> [Work required] Copy the entries exactly, leaving out nothing.

> [Record excerpts]
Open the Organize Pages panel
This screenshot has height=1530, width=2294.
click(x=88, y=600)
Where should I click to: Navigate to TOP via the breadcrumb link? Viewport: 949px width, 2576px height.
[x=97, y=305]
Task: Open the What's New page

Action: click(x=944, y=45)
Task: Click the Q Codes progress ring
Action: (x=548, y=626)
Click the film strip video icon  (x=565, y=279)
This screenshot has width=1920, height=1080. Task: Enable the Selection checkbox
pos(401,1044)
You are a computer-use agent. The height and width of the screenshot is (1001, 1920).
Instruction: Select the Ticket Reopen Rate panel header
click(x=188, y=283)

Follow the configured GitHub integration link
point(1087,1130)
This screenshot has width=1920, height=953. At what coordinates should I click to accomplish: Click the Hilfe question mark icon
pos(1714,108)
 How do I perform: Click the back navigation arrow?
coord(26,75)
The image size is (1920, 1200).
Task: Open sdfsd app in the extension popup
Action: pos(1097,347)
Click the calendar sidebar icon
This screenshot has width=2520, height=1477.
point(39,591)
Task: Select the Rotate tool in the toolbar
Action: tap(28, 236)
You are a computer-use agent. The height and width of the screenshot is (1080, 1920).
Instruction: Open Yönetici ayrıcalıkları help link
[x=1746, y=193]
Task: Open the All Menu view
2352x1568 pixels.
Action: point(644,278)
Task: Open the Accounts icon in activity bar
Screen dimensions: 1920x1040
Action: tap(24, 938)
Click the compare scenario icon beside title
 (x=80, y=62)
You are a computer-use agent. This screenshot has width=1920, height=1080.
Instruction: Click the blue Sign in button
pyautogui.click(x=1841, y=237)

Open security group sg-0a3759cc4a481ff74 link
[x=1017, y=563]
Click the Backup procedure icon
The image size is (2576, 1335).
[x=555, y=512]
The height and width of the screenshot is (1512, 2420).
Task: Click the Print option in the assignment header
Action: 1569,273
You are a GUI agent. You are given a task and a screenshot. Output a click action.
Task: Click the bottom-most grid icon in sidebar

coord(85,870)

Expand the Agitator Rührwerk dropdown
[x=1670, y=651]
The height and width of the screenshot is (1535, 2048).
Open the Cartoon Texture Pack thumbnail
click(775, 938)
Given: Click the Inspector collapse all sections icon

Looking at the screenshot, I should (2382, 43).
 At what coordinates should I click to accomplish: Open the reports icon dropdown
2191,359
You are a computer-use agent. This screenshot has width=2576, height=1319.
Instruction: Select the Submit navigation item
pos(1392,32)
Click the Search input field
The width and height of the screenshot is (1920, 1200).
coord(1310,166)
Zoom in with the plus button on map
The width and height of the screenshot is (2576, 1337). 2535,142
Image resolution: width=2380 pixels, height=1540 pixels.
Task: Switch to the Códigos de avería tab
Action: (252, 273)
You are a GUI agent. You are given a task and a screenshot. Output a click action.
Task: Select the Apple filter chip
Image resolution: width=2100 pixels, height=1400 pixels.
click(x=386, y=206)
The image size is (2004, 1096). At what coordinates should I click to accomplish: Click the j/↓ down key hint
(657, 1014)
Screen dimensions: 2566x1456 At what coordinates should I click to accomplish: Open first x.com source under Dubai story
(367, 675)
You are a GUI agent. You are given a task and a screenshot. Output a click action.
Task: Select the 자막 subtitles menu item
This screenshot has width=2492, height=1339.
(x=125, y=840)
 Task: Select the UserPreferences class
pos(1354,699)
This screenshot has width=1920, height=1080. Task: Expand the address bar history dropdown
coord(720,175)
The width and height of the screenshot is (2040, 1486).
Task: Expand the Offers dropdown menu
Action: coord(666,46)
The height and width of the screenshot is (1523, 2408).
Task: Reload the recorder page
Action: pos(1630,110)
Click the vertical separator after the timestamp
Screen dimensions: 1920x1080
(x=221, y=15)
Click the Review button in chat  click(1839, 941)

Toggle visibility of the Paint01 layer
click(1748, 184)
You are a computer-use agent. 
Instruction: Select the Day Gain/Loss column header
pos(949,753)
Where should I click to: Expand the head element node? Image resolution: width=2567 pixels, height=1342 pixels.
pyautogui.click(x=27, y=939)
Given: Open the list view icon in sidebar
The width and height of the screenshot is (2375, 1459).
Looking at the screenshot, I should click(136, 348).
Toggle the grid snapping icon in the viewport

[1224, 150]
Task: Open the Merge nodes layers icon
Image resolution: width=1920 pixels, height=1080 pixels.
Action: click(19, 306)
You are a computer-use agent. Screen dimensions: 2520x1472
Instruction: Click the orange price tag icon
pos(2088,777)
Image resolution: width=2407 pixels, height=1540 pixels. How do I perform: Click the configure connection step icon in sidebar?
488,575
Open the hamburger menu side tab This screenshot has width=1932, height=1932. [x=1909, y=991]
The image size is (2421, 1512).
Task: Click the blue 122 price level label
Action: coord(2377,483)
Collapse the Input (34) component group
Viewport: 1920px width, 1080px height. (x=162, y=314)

> [Result of the task]
Open the Organize Pages panel
This screenshot has height=1530, width=2294.
click(x=88, y=600)
Where should I click to: Navigate to TOP via the breadcrumb link? Viewport: 949px width, 2576px height.
[x=97, y=305]
Task: Open the What's New page

Action: click(x=944, y=45)
Task: Click the Q Codes progress ring
Action: (x=548, y=626)
Click the film strip video icon  (x=565, y=279)
This screenshot has width=1920, height=1080. Task: Enable the Selection checkbox
pos(401,1044)
You are a computer-use agent. The height and width of the screenshot is (1001, 1920).
Instruction: Select the Ticket Reopen Rate panel header
click(x=188, y=283)

Follow the configured GitHub integration link
point(1087,1130)
This screenshot has width=1920, height=953. At what coordinates should I click to accomplish: Click the Hilfe question mark icon
pos(1714,108)
 How do I perform: Click the back navigation arrow?
coord(26,75)
The image size is (1920, 1200).
Task: Open sdfsd app in the extension popup
Action: pos(1097,347)
Click the calendar sidebar icon
This screenshot has width=2520, height=1477.
point(39,591)
Task: Select the Rotate tool in the toolbar
Action: tap(28, 236)
You are a computer-use agent. The height and width of the screenshot is (1080, 1920).
Instruction: Open Yönetici ayrıcalıkları help link
[x=1746, y=193]
Task: Open the All Menu view
2352x1568 pixels.
Action: point(644,278)
Task: Open the Accounts icon in activity bar
Screen dimensions: 1920x1040
Action: tap(24, 938)
Click the compare scenario icon beside title
 (x=80, y=62)
You are a computer-use agent. This screenshot has width=1920, height=1080.
Instruction: Click the blue Sign in button
pyautogui.click(x=1841, y=237)

Open security group sg-0a3759cc4a481ff74 link
[x=1017, y=563]
Click the Backup procedure icon
The image size is (2576, 1335).
[x=555, y=512]
The height and width of the screenshot is (1512, 2420).
Task: Click the Print option in the assignment header
Action: 1569,273
You are a GUI agent. You are given a task and a screenshot. Output a click action.
Task: Click the bottom-most grid icon in sidebar

coord(85,870)

Expand the Agitator Rührwerk dropdown
[x=1670, y=651]
The height and width of the screenshot is (1535, 2048).
Open the Cartoon Texture Pack thumbnail
click(775, 938)
Given: Click the Inspector collapse all sections icon

Looking at the screenshot, I should (2382, 43).
 At what coordinates should I click to accomplish: Open the reports icon dropdown
2191,359
You are a computer-use agent. This screenshot has width=2576, height=1319.
Instruction: Select the Submit navigation item
pos(1392,32)
Click the Search input field
The width and height of the screenshot is (1920, 1200).
coord(1310,166)
Zoom in with the plus button on map
The width and height of the screenshot is (2576, 1337). 2535,142
Image resolution: width=2380 pixels, height=1540 pixels.
Task: Switch to the Códigos de avería tab
Action: (252, 273)
You are a GUI agent. You are given a task and a screenshot. Output a click action.
Task: Select the Apple filter chip
Image resolution: width=2100 pixels, height=1400 pixels.
click(x=386, y=206)
The image size is (2004, 1096). At what coordinates should I click to accomplish: Click the j/↓ down key hint
(657, 1014)
Screen dimensions: 2566x1456 At what coordinates should I click to accomplish: Open first x.com source under Dubai story
(367, 675)
You are a GUI agent. You are given a task and a screenshot. Output a click action.
Task: Select the 자막 subtitles menu item
This screenshot has width=2492, height=1339.
(x=125, y=840)
 Task: Select the UserPreferences class
pos(1354,699)
This screenshot has width=1920, height=1080. Task: Expand the address bar history dropdown
coord(720,175)
The width and height of the screenshot is (2040, 1486).
Task: Expand the Offers dropdown menu
Action: coord(666,46)
The height and width of the screenshot is (1523, 2408).
Task: Reload the recorder page
Action: pos(1630,110)
Click the vertical separator after the timestamp
Screen dimensions: 1920x1080
(x=221, y=15)
Click the Review button in chat  click(1839, 941)

Toggle visibility of the Paint01 layer
click(1748, 184)
You are a computer-use agent. 
Instruction: Select the Day Gain/Loss column header
pos(949,753)
Where should I click to: Expand the head element node? Image resolution: width=2567 pixels, height=1342 pixels.
pyautogui.click(x=27, y=939)
Given: Open the list view icon in sidebar
The width and height of the screenshot is (2375, 1459).
Looking at the screenshot, I should click(136, 348).
Toggle the grid snapping icon in the viewport

[1224, 150]
Task: Open the Merge nodes layers icon
Image resolution: width=1920 pixels, height=1080 pixels.
Action: click(19, 306)
You are a computer-use agent. Screen dimensions: 2520x1472
Instruction: Click the orange price tag icon
pos(2088,777)
Image resolution: width=2407 pixels, height=1540 pixels. How do I perform: Click the configure connection step icon in sidebar?
488,575
Open the hamburger menu side tab This screenshot has width=1932, height=1932. [x=1909, y=991]
The image size is (2421, 1512).
Task: Click the blue 122 price level label
Action: coord(2377,483)
Collapse the Input (34) component group
Viewport: 1920px width, 1080px height. (x=162, y=314)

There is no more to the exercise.